Многие из бывших узников заболели шизофренией, а я отделалась «всего лишь» инсомнией — хронической бессонницей. Это не означает, что меня мучили кошмары, я просто не могла уснуть. Днем я чувствую себя замечательно, но ночью, особенно в кризисных ситуациях — а надо сказать, жизнь в Израиле богата такими ситуациями, — мне очень плохо, и я говорю себе: «Все, больше не могу». Во время войны Судного Дня, когда мой муж и сыновья были мобилизованы, я пошла добровольцем в госпиталь, кроме того, навещала семьи раненых и погибших — и все это время чувствовала себя на краю гибели. На грани безумия.

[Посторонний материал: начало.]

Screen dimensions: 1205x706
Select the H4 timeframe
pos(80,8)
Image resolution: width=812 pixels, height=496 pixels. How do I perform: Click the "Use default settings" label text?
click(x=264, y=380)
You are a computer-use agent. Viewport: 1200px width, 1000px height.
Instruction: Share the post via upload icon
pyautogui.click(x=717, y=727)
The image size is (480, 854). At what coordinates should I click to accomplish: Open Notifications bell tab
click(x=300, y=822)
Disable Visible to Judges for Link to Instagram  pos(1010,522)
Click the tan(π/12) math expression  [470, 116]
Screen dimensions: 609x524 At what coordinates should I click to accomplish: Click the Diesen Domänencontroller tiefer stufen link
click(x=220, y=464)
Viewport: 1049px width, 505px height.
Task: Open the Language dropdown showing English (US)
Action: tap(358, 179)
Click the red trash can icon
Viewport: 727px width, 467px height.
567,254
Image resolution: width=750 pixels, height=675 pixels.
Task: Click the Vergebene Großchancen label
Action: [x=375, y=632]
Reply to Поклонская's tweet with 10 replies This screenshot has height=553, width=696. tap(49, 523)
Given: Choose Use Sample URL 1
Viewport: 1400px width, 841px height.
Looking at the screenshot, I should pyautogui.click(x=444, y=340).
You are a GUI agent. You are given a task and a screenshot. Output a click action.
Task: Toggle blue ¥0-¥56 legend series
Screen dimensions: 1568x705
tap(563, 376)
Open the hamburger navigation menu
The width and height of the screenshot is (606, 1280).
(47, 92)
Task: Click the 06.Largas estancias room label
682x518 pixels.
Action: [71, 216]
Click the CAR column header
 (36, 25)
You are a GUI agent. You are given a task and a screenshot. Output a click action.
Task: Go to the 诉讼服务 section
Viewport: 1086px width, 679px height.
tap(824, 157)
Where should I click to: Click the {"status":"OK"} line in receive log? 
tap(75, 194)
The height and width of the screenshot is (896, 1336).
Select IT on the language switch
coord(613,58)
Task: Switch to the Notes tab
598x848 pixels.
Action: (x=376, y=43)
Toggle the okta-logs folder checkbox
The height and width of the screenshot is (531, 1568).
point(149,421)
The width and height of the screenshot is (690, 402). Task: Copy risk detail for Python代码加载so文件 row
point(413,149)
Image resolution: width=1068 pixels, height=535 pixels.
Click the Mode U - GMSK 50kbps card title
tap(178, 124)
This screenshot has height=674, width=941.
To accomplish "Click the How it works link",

Мой сын Одед, который служил в танковых войсках, участвовал в одном из самых кровавых сражений этой войны, я знала о грозящей ему смертельной опасности, и это было для меня совершенно невыносимо. Когда я услышала, что он возвращается невредимым, я почувствовала такую радость, какую можно сравнить лишь с тем чувством, которое мы испытали в момент освобождения от ужаса концлагерей.
У меня нет сил посещать кладбища — я делаю исключение только для могилы моей мамы, которую навещаю каждую пятницу. На кладбище мне мерещатся горы трупов. Думая о тех временах, я неизбежно прихожу к тому, что было нечто худшее, чем смерть. В тех кошмарных условиях люди легко деградировали. Немцам было легко убивать тех, кто потерял человеческий облик, они и так смотрели на евреев, как на насекомых-паразитов. И после смерти они относились к нам, как к мусору. Но не все деградировали, и моя жизнь тому пример.